Aku hanya diam dan menunggu anak-anak selesai berlarian. Sepertinya aku tidak perlu berlari kesana kesini, sedari tadi Kiki memegang tanganku agar aku tidak usah ikut berlarian. Dihadapanku ada Zizi, disamping kananku ada Kiki, disebelah kiriku ada Asta dan kemudian sebelah Zizi kosong.

“Kenapa kalian cuman ber-empat? Ayo, jangan malas-malas cepat cari kelompok yang masih kurang anggotanya!” ucap pak Geri ketika melihat kami hanya berkumpul dengan 4 anggota,

“Pak! Bapak kayaknya mulai sekarang harus selalu bawa absensi dehh… biar gak bawa buku Kimia doang! Orang kelas kita emang ada yang nggak masuk satu!” bela Fian, semua anak hendak ingin tertawa tapi ditahan oleh mereka karena takut kena marah,

“Wahh… jangan-jangan bapak ini kenak karma kali, kebanyakan ngitungin siswa telat!” sahut Ari, semua langsung tertawa.
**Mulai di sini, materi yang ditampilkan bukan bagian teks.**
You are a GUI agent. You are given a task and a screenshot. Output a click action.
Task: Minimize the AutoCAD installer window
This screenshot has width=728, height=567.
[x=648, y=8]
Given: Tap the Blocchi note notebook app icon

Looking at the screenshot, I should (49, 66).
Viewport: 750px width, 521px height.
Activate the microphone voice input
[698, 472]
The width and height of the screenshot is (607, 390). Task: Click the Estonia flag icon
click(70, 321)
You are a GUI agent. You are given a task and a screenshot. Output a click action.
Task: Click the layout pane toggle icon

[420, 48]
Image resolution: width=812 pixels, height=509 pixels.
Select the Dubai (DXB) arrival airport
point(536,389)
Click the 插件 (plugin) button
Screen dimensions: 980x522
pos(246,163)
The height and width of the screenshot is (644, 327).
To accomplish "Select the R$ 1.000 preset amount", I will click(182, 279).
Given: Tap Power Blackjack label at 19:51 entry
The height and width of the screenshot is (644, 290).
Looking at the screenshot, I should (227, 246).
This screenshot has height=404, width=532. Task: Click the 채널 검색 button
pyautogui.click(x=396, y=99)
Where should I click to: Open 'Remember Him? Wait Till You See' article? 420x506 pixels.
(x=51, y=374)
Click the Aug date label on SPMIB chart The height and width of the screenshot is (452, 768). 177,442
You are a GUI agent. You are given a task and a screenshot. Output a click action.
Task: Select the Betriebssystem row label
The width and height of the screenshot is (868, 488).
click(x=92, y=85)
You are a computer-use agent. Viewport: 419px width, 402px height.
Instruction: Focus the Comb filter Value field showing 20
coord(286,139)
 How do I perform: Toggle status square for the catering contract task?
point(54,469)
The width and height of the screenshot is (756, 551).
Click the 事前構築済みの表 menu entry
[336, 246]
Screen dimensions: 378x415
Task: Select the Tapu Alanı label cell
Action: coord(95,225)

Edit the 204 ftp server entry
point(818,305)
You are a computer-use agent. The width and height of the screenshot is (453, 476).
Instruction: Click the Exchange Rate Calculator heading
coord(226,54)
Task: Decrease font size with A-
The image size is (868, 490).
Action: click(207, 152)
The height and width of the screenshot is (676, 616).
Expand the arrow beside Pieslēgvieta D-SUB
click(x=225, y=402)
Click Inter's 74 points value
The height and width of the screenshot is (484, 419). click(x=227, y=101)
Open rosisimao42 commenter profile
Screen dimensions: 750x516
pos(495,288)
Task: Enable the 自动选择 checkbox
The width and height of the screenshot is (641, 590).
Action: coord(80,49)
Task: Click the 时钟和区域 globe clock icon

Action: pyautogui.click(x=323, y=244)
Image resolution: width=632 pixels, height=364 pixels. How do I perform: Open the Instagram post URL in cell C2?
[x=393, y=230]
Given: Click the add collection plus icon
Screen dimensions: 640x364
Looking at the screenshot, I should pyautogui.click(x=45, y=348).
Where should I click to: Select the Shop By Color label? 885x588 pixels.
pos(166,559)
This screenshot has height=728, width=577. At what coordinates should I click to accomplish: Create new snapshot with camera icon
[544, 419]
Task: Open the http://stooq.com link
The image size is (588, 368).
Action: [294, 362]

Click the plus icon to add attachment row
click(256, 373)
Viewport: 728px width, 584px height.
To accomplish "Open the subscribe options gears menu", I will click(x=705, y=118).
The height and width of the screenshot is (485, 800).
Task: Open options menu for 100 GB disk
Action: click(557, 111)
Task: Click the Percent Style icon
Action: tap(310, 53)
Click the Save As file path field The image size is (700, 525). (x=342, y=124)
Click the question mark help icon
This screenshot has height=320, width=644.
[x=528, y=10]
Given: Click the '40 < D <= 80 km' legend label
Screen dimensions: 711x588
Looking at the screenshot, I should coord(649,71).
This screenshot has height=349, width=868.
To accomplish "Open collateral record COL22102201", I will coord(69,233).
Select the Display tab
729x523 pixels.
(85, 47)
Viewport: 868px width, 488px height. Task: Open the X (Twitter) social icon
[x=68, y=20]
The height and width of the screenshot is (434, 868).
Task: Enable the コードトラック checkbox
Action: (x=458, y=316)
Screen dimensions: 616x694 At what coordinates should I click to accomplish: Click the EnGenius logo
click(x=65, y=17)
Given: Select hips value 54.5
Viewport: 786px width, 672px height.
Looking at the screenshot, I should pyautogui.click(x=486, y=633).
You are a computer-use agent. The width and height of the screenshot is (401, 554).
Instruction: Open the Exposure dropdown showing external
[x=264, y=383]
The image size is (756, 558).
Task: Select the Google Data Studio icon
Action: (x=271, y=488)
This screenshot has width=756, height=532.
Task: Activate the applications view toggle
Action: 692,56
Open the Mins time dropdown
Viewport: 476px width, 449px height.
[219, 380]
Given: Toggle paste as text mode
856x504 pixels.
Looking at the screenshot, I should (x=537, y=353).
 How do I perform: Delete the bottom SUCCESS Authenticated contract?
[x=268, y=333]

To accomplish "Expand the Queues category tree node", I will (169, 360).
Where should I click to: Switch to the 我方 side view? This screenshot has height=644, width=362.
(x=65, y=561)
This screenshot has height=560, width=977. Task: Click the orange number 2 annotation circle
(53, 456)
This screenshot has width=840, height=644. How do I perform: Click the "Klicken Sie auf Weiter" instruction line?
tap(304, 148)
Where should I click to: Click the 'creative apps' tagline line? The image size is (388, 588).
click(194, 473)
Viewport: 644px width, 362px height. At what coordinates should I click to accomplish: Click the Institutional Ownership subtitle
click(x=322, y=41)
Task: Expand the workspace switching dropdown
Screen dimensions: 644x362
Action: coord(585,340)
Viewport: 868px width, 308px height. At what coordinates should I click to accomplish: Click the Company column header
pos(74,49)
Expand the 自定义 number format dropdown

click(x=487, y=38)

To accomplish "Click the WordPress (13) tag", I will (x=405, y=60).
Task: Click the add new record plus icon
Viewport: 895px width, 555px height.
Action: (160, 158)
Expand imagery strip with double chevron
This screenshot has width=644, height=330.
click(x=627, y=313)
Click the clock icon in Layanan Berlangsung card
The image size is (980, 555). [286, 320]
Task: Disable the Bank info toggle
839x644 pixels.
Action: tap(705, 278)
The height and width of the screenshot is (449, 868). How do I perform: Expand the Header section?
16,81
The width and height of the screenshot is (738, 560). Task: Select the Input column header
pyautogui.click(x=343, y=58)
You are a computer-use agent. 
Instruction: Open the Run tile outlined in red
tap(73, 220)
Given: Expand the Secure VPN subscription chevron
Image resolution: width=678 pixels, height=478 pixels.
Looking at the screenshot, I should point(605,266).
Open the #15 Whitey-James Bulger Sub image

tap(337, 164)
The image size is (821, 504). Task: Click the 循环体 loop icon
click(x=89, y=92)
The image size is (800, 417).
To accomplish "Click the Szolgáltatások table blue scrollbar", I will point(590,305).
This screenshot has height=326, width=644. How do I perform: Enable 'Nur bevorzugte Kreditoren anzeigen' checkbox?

“Diam kalian! Berani-beraninya kalian sama guru! Mau dapet karma kalian?!” sepertinya pak Geri mulai berapi –api,

“Ya, pak kami minta maaf!” ucap Fian dan Ari.

“Siapa yang tidak masuk?” Tanya pak Geri,

“Alfa, pak!” jawab anak-anak serentak terkecuali aku dengan kelompokku,

“Yah sudah, berarti kalian berempat ditambah dengan Alfa.” Ucap pak Geri,

“Iya, pak.” jawab Zizi,

“Baiklah, sekarang saya akan membagi soal-soal kepada setiap kelompok. Perwakilan kelompok silahkan maju mengambil soal-soalnya!” perintah pak Geri,

Aku menoleh ke arah Asta dan Kiki secara bergantian, tidak ada yang berkutik sama sekali. Baiklah… sepertinya aku yang akan maju. Aku maju ke depan untuk mengambil soal-nya.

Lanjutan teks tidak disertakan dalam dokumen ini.